Money laundering, which includes not only money but all proceeds of crime, was declared a criminal offence in South Africa in terms of the Prevention of Organised Crime Act 121 of 1998 ("POCA"). As a result of POCA, however, being largely ineffective, the Financial Intelligence Centre Act 38 of 2001 ("FICA") was promulgated. FICA provides an administrative framework to facilitate the prevention of money laundering as well as the detection, investigation and prosecution of those involved in money laundering.
The obligations imposed by FICA are primarily applicable to "accountable institutions", however these obligations are also applicable to all persons in general. An "attorney", as defined in the Attorneys Act 53 of 1979, is included in the definition of an accountable institution.
FICA imposes obligations on accountable institutions, inter alia, to establish and verify the identity of their clients; retain these records for at least 5 years; report suspicious transactions and implement internal compliance by implementing internal rules, appointing a compliance officer and providing training to employees with regard to their money laundering control obligations. This "know your client" system emulates international anti-money laundering measures and the long-awaited regulations, which impose these obligations, are expected to come into operation on 30 June 2003.

++++

• _Exercise details_
Please reproduce the money laundering passage starting at "The obligations imposed" and ending at "30 June 2003.", swapping "compliance officer" for "reporting officer". These entries were drawn from a separate source.

Screenshot and document pointing data:
++++

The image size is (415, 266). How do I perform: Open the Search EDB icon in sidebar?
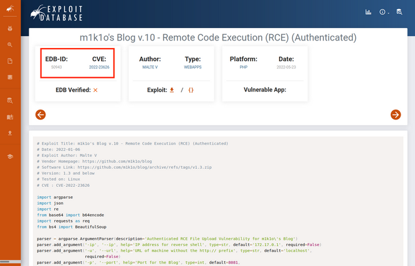(x=10, y=100)
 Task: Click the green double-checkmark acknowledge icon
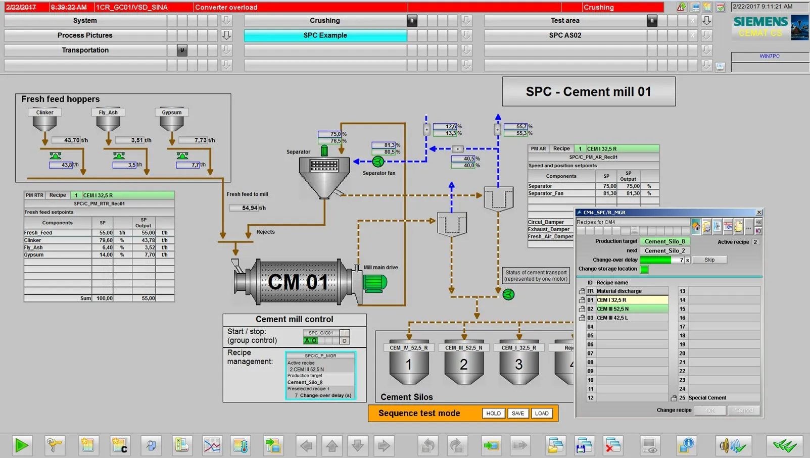[x=784, y=445]
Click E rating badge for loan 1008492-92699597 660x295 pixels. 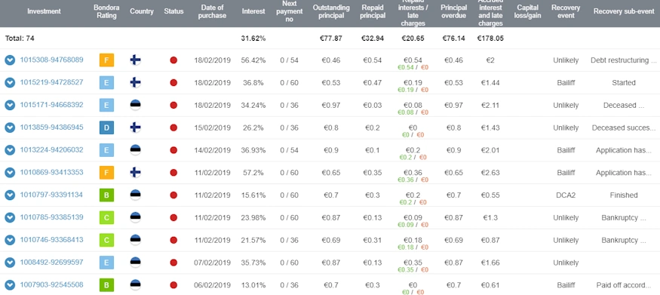click(x=106, y=263)
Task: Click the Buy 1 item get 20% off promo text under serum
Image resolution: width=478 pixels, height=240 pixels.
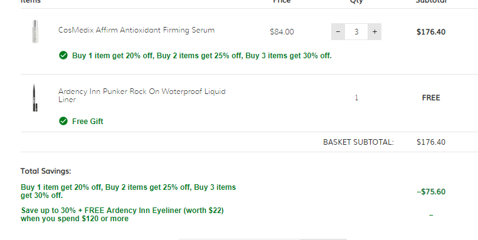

++++

• _Exercise response_
The obligations imposed by FICA are primarily applicable to "accountable institutions", however these obligations are also applicable to all persons in general. An "attorney", as defined in the Attorneys Act 53 of 1979, is included in the definition of an accountable institution.
FICA imposes obligations on accountable institutions, inter alia, to establish and verify the identity of their clients; retain these records for at least 5 years; report suspicious transactions and implement internal compliance by implementing internal rules, appointing a reporting officer and providing training to employees with regard to their money laundering control obligations. This "know your client" system emulates international anti-money laundering measures and the long-awaited regulations, which impose these obligations, are expected to come into operation on 30 June 2003.